Data for the task Block Start

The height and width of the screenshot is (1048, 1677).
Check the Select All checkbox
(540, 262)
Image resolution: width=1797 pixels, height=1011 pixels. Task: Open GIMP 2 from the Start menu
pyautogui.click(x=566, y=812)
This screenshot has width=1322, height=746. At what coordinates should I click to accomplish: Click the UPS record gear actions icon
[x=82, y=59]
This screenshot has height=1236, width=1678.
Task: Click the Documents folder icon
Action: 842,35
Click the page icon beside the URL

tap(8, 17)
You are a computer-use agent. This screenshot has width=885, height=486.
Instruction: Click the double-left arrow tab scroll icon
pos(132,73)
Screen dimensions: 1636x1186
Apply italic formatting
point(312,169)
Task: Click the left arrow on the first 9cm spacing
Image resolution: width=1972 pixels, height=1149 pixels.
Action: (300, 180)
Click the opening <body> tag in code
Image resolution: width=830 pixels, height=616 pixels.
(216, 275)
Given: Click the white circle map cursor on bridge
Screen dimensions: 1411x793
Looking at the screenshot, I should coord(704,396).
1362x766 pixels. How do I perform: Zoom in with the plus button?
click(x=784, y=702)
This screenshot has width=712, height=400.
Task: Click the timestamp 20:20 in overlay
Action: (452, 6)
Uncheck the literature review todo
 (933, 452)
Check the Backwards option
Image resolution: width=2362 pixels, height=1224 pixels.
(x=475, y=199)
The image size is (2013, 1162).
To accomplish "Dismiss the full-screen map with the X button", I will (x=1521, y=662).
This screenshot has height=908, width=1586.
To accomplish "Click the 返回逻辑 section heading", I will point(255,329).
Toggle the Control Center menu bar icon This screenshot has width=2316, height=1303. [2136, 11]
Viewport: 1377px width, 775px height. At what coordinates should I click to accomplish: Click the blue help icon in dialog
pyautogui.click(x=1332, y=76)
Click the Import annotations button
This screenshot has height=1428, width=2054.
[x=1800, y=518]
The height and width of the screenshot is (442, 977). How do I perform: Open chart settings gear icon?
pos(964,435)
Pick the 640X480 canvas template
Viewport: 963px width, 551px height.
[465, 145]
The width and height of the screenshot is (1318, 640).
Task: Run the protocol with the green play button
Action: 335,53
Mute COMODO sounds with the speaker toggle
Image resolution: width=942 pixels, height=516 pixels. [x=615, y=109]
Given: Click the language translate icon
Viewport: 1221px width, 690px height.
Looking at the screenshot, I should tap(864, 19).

Data for the task Block End

Without omitting anything, set down all the entries above again.

## Completed exercise
The height and width of the screenshot is (1048, 1677).
Check the Select All checkbox
(540, 262)
Image resolution: width=1797 pixels, height=1011 pixels. Task: Open GIMP 2 from the Start menu
pyautogui.click(x=566, y=812)
This screenshot has width=1322, height=746. At what coordinates should I click to accomplish: Click the UPS record gear actions icon
[x=82, y=59]
This screenshot has height=1236, width=1678.
Task: Click the Documents folder icon
Action: 842,35
Click the page icon beside the URL

tap(8, 17)
You are a computer-use agent. This screenshot has width=885, height=486.
Instruction: Click the double-left arrow tab scroll icon
pos(132,73)
Screen dimensions: 1636x1186
Apply italic formatting
point(312,169)
Task: Click the left arrow on the first 9cm spacing
Image resolution: width=1972 pixels, height=1149 pixels.
Action: (300, 180)
Click the opening <body> tag in code
Image resolution: width=830 pixels, height=616 pixels.
(216, 275)
Given: Click the white circle map cursor on bridge
Screen dimensions: 1411x793
Looking at the screenshot, I should coord(704,396).
1362x766 pixels. How do I perform: Zoom in with the plus button?
click(x=784, y=702)
This screenshot has width=712, height=400.
Task: Click the timestamp 20:20 in overlay
Action: (452, 6)
Uncheck the literature review todo
 (933, 452)
Check the Backwards option
Image resolution: width=2362 pixels, height=1224 pixels.
(x=475, y=199)
The image size is (2013, 1162).
To accomplish "Dismiss the full-screen map with the X button", I will (x=1521, y=662).
This screenshot has height=908, width=1586.
To accomplish "Click the 返回逻辑 section heading", I will point(255,329).
Toggle the Control Center menu bar icon This screenshot has width=2316, height=1303. [2136, 11]
Viewport: 1377px width, 775px height. At what coordinates should I click to accomplish: Click the blue help icon in dialog
pyautogui.click(x=1332, y=76)
Click the Import annotations button
This screenshot has height=1428, width=2054.
[x=1800, y=518]
The height and width of the screenshot is (442, 977). How do I perform: Open chart settings gear icon?
pos(964,435)
Pick the 640X480 canvas template
Viewport: 963px width, 551px height.
[465, 145]
The width and height of the screenshot is (1318, 640).
Task: Run the protocol with the green play button
Action: 335,53
Mute COMODO sounds with the speaker toggle
Image resolution: width=942 pixels, height=516 pixels. [x=615, y=109]
Given: Click the language translate icon
Viewport: 1221px width, 690px height.
Looking at the screenshot, I should tap(864, 19).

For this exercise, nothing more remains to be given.